EXTRAIT CHOISI.
40 Enfin, il est frappant d’observer que la lutte contre les discriminations, en particulier ethnoraciales, est une préoccupation quasi absente des politiques locales. Sur tous les terrains étudiés, les agents ou services en charge de la lutte contre les discriminations apparaissent comme les grands absents : les réformes récentes n’ont pas amené les acteurs locaux à inscrire les discriminations dans l’accès au logement sur l’agenda politique (Cerrato Debenedetti, 2018). Notre enquête tend à montrer que le risque discriminatoire reste saillant.
Conclusion
41 Sur le papier, la loi Égalité et Citoyenneté de janvier 2017 introduit des changements substantiels dans les politiques locales d’attribution et de peuplement. Pourtant, elle échoue, dans sa mise en œuvre, à imposer aux acteurs locaux une redéfinition du principe de mixité sociale selon un critère unique de revenus. Elle ne parvient pas à déstabiliser les catégories et modes d’action des communes et des bailleurs sociaux. Compte tenu de la faiblesse des sanctions en cas de non-application, des difficultés de l’État local à assurer le suivi de la réforme et de la structure des rapports de pouvoir dans les configurations locales d’acteurs, ses mesures sont appliquées a minima sur la plupart des terrains locaux. Si elle produit bien des effets sur les configurations locales, il s’agit le plus souvent d’effets de mobilisation des acteurs dominants en vue de préserver le statu quo sur les politiques et pratiques locales préexistantes.
42 Dès lors, les mécanismes institutionnels de catégorisation des publics du logement social perdurent par-delà la loi. Articulées à d’autres catégorisations (fondées, en particulier, sur des critères socio-économiques et de résidence), l’ethnicité et la race occupent toujours une place saillante dans les représentations sociales des acteurs et la manière dont ils perçoivent les situations d’attribution. Les référents ethnoraciaux les plus explicites (« origine », traits phénotypiques tels que la couleur de peau) étant peu dicibles car peu légitimes, des catégories construites sur des critères de résidence ou de culture sont discrètement ethnicisées et racialisées. La prégnance persistante de ces catégorisations pratiques contribue in fine à la reproduction d’un ordre socio-spatial inégalitaire. L’ethnicisation et la racialisation de certains groupes sociaux conduisent au maintien voire au renforcement de formes de stratification socio-résidentielle (Massey, 2007 ; Safi, 2013) : les groupes minorisés ont moins de chance d’accéder au logement social et aux ensembles ou quartiers les plus demandés. De façon indissociable, les processus d’ethnicisation et de racialisation viennent légitimer le maintien de cet ordre socio-spatial inégalitaire : les groupes sociaux dont les modes de vie et la culture sont désignés comme un problème sont réifiés, le rejet dont ils font l’objet et le racisme sont naturalisés.

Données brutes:

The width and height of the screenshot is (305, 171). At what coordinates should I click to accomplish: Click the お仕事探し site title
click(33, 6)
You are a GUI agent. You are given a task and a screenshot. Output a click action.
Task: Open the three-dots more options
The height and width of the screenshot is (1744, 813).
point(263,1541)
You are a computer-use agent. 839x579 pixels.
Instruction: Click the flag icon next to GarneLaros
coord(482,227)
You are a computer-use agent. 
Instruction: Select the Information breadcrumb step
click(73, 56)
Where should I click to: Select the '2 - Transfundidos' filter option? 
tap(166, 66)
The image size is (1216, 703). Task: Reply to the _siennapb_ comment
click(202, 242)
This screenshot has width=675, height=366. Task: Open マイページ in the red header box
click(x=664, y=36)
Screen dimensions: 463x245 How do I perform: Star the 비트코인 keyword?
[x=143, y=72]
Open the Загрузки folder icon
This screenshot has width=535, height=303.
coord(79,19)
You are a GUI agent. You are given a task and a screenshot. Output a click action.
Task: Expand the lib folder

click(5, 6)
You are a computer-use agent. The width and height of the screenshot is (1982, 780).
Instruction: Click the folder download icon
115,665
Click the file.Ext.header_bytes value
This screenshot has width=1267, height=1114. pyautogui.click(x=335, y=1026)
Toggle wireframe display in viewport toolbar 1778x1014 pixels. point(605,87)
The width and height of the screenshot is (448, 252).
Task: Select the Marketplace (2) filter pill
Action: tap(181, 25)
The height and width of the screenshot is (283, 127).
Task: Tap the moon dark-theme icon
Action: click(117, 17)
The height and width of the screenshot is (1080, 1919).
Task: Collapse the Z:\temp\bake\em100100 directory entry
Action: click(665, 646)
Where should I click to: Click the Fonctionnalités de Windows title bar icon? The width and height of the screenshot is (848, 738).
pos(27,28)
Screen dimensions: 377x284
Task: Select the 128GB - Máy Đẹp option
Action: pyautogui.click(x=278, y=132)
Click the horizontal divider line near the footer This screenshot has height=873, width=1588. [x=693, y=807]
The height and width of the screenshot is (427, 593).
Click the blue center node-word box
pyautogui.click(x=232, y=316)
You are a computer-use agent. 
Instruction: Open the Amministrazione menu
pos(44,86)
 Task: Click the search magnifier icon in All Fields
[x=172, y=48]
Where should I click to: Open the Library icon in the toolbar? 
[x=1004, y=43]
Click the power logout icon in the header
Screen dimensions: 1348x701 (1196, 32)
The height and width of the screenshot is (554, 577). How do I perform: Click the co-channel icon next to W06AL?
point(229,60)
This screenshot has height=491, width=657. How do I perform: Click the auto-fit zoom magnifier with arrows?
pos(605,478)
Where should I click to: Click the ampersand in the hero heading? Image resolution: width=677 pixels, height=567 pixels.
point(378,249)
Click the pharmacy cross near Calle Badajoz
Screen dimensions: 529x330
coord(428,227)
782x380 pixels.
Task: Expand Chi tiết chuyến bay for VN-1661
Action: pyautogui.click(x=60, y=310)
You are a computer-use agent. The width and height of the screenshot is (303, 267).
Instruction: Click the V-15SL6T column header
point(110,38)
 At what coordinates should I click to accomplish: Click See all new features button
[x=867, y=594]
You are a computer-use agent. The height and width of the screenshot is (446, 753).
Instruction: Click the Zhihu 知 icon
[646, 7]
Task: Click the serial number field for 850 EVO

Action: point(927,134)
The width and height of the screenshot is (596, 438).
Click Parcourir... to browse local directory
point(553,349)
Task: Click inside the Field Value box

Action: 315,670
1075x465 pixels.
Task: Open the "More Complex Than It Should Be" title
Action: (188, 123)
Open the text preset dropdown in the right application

EXERCICES PROPOSÉS.
1. D'après l'extrait sur la loi Égalité et Citoyenneté, selon quel critère unique cette loi cherchait-elle à redéfinir le principe de mixité sociale ?
2. Quels facteurs l'extrait sur la loi Égalité et Citoyenneté donne-t-il pour expliquer que ses mesures soient appliquées a minima sur la plupart des terrains locaux ? Citez-les tous.
3. Poursuivez l'extrait sur la loi Égalité et Citoyenneté à partir de sa dernière phrase.
Les items n'ont aucun rôle dans cet exercice.

RÉPONSES ATTENDUES.
1. Un critère unique de revenus.

2.
- La faiblesse des sanctions en cas de non-application
- Les difficultés de l'État local à assurer le suivi de la réforme
- La structure des rapports de pouvoir dans les configurations locales d'acteurs

3.
43 Les résultats de notre recherche conduisent in fine à interroger les objectifs de la loi eux-mêmes. La loi Égalité et Citoyenneté s’inscrit dans le prolongement des textes qui l’ont précédée depuis les années 1990 en ce qu’elle privilégie l’objectif de déségrégation des quartiers populaires au détriment d’autres objectifs d’action publique : lutter contre les inégalités socio-économiques, répondre aux besoins en logement des ménages les plus vulnérables, combattre les discriminations, défaire la stigmatisation des quartiers populaires et de leurs habitants, travailler à l’émancipation des individus, et donc remettre en cause les rapports sociaux de classe, d’ethnicité, de race ou de résidence qui assignent à chacun une place dans la stratification socio-spatiale. On peut même considérer qu’elle produit des effets qui vont à l’encontre de ces différents objectifs : elle maintient dans l’invisibilité les rapports sociaux ethniques et de race ; elle participe à la stigmatisation des quartiers les plus pauvres désignés par la géographie prioritaire ; elle reste aveugle aux aspirations résidentielles des ménages pauvres et/ou infériorisés dans l’ordre ethnoracial, aux ressources de l’ancrage local et des solidarités communautaires. Trois ans après sa promulgation, il apparaît ainsi plus que jamais indispensable de repenser et de débattre publiquement des critères politiques de justice qui doivent sous-tendre les politiques d’attribution des logements sociaux.
Bibliographie
Références
- Amiraux V., 2005. Existe-t-il une discrimination religieuse des musulmans en France ?, Maghreb-Machrek, 183 (2), 67-82.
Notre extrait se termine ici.